Seria totalmente injusto não citar os nomes de alguns outros jogadores, que foram fundamentais na conquista do Boca Juniors. Trata-se de Fernando Gago, Rodrigo Betancur, Cristian Pavón, Ricardo Centurión e de Carlos Tévez. Começando pelo último (Carlitos), que antes de transferir-se ao futebol da China, ajudou muito o Boca no início do Campeonato Argentino, sendo decisivo em algumas vitórias do time que no final consagrou-se campeão. Já o rodado Fernando Gago de 31 anos, aquele mesmo que atuou pelo Real Madrid, Roma e Valencia, sofreu ao longo da temporada com os sequentes problemas de lesões, porém esses contratempos não foram suficientes para tirar mais esse troféu do currículo do volante.

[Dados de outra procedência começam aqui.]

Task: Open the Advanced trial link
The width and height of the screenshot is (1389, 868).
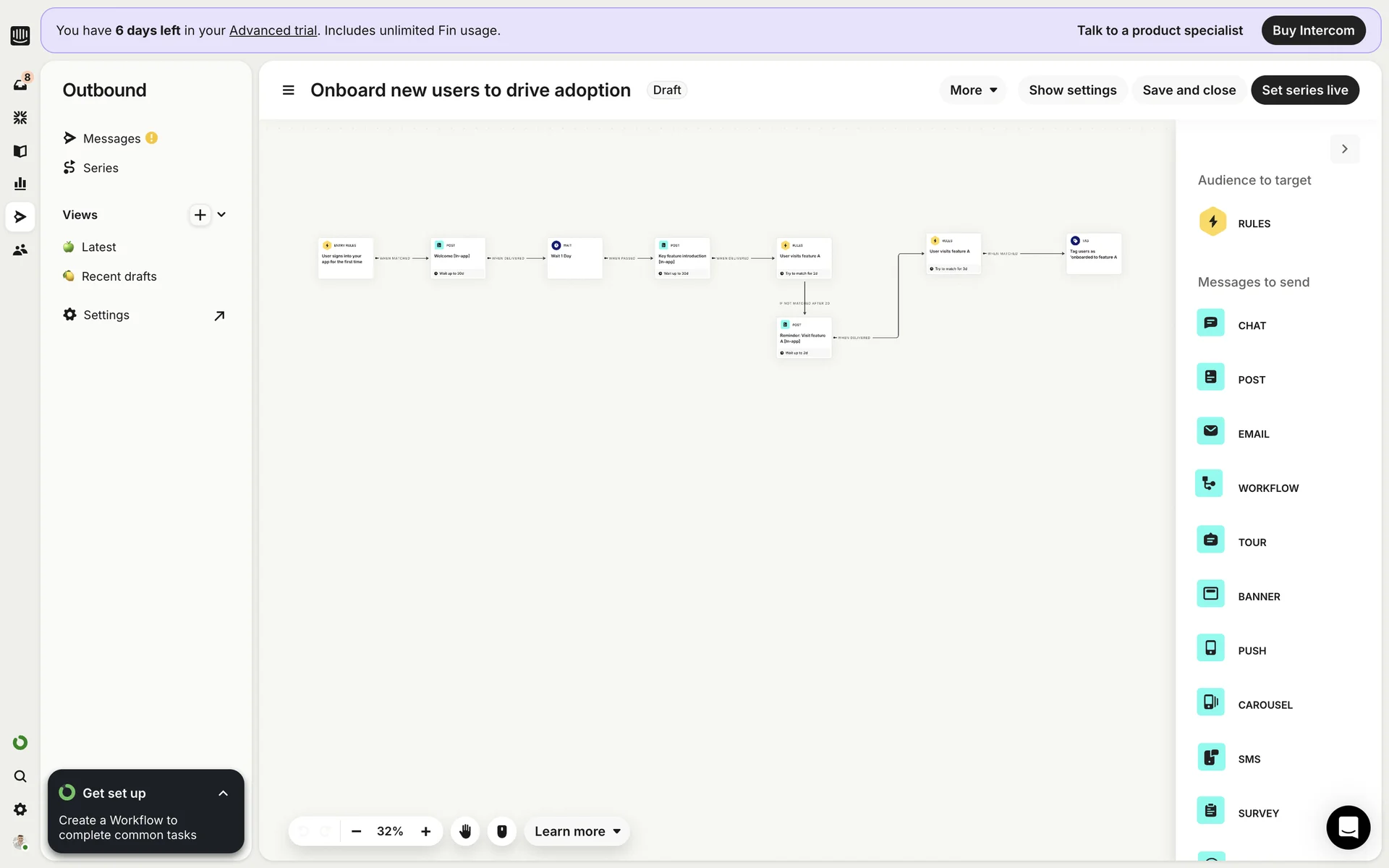Action: (273, 30)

Enquanto isso, os jovens Cristian Pavón e Rodrigo Betancur, de 21 e 20 anos, respectivamente, foram as grandes revelações dos xeneizes no torneio, e por conta da idade e do enorme talento, dificilmente permanecerão no clube, haja visto o interesse de diversas agremiações do Velho Continente pelo futebol dos novatos. Para finalizar com chave de ouro, mencionarei Ricardo Centurión, um dos maiores responsáveis pelo sucesso do Boca Juniors. Ele que herdou a camisa 10 do time, conseguiu fazer jus ao número que um dia pertenceu a Diego Maradona, Juan Roman Riquelme, e posteriormente a Carlos Tévez. Ao todo, Centu balançou as redes adversárias em sete oportunidades ao longo da competição, e por isso, sua permanência será implorada pela torcida do clube da capital argentina. O contrato dele é válido somente até o próximo dia 30, depois disso, ele retornará ao São Paulo, detentor de seus direitos federativos.

 

Mesmo com uma série de problemas extra-campo, Ricardo Centurión caiu nas graças do torcedor do Boca Juniors, que sonham com a permanência do atleta na Bambonera.

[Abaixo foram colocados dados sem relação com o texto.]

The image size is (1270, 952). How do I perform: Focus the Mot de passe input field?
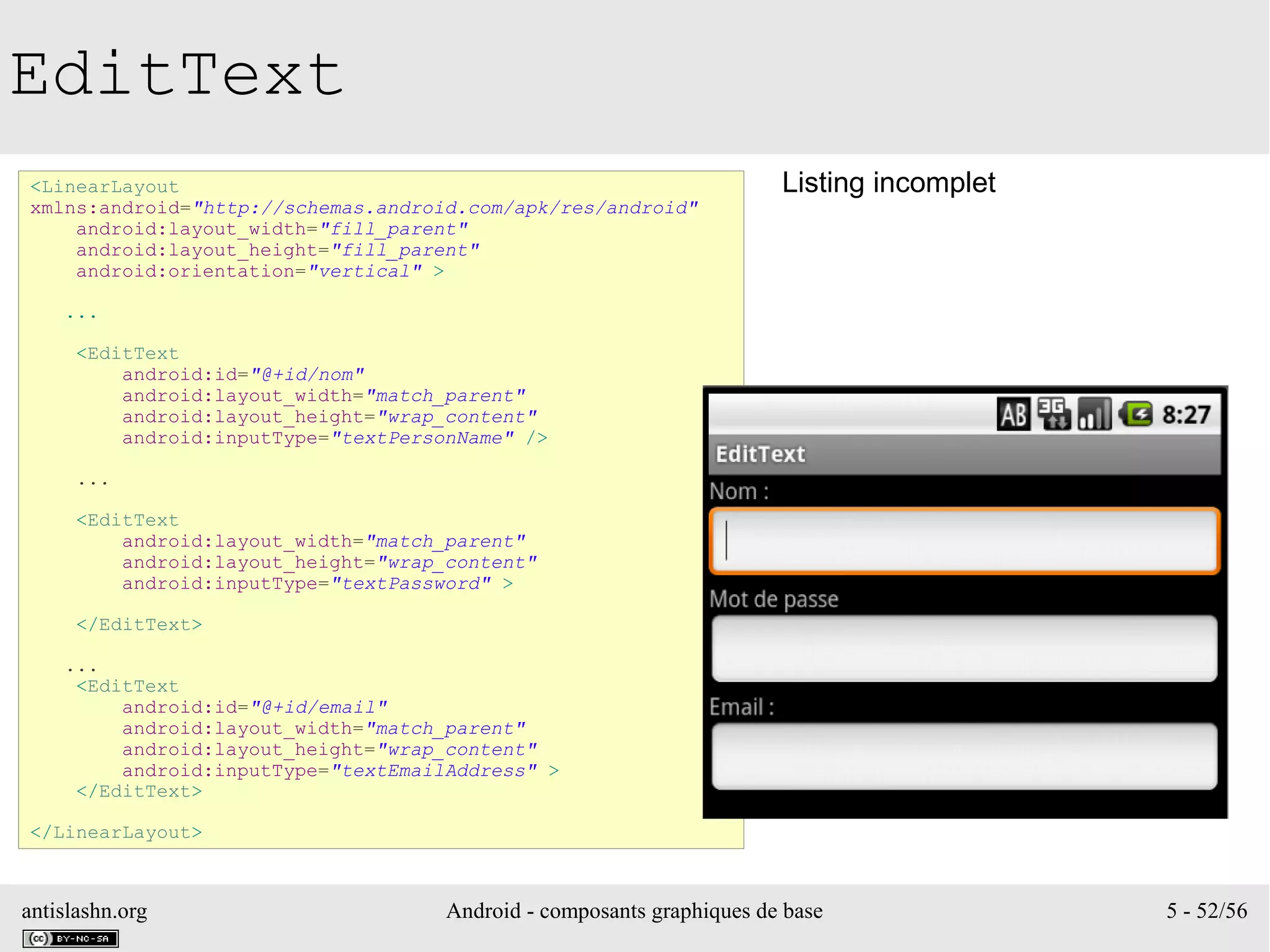click(964, 649)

Mesmo com uma série de problemas extra-campo, Ricardo Centurión caiu nas graças dos torcedores do Boca Juniors, que sonham com a permanência do atleta na Bambonera.

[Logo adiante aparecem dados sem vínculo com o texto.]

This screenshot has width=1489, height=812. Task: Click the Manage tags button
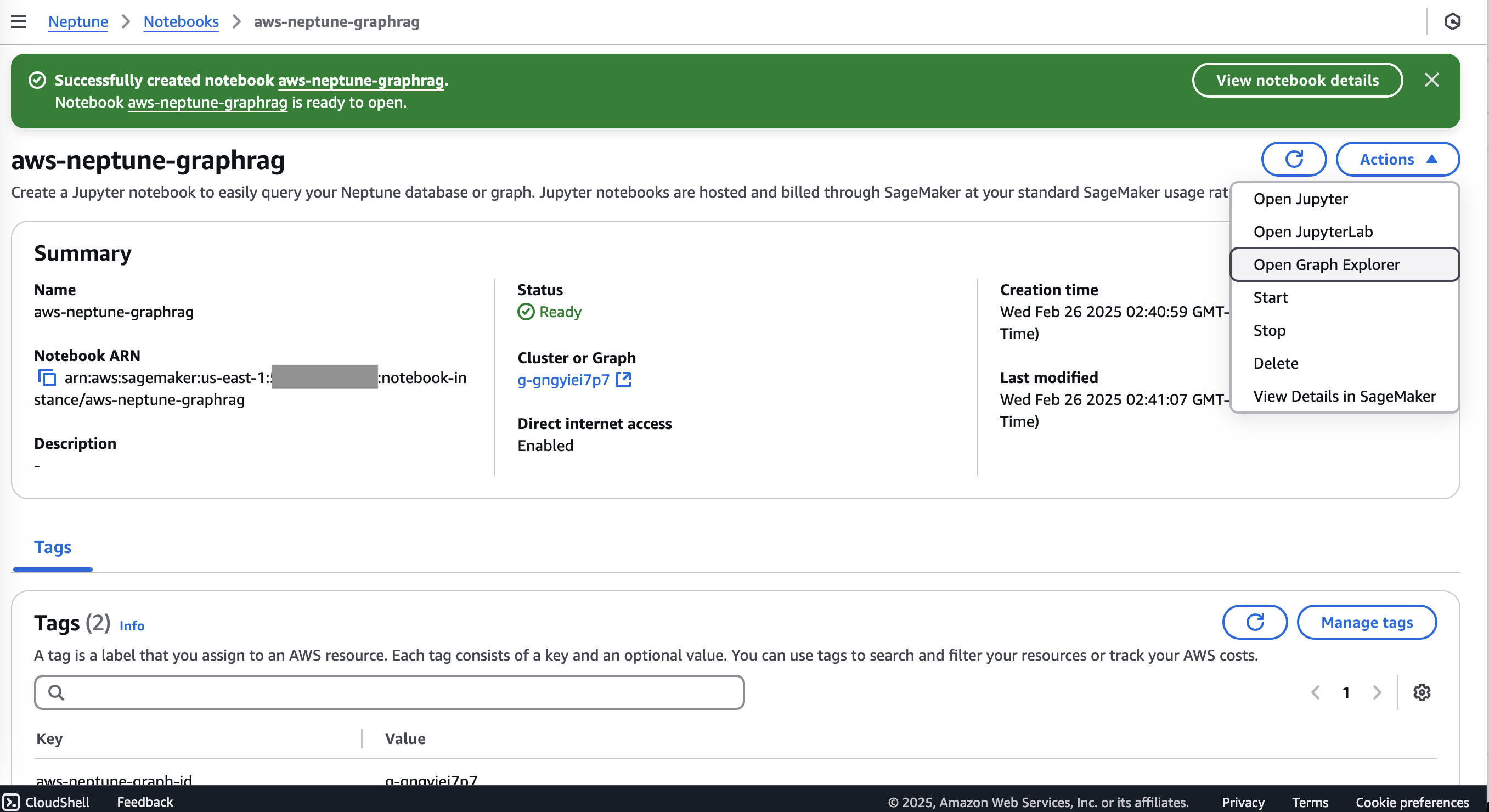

Esse foi o 32º título do Campeonato Argentino conquistado pelo Boca Juniors, que permanece como o segundo maior campeão da história, atrás somente do River Plate que tem 36 conquistas na bagagem. O último vencedor da competição havia sido o Lanús em 2016, ressaltando que o Boca ergueu a taça pela última vez no ano de 2015. Além de festejarem mais esse triunfo, os torcedores xeneizes comemoram também o retorno do time à Copa Libertadores na próxima temporada, torneio este, que o clube da Bambonera já venceu em seis ocasiões. As pretensões do Boca Juniors são grandes para disputar a competição, tanto é, que o presidente Daniel Angelici afirmou que seu desejo agora é trazer os craques Paulo Henrique Ganso, atualmente no Sevilla, além do volante chileno Gary Medel, que está na lista de dispensa da Internazionale. Um possível retorno de Carlos Tévez, que foi comprado em janeiro pelo Shanghai Shenhua (China), também não está descartado, porém Carlitos só viria mesmo em 2018. O Boca Juniors entrará em campo na noite desta quarta-feira, às 19:45 (horário de Brasília) para encarar o Olimpo, em Bahía Blanca. Mas é certo que a festa será completa no próximo domingo, quando os pupilos de Guillermo Barros Schelotto enfrentarão o Unión de Santa Fé, em casa, pela última rodada do Campeonato Argentino.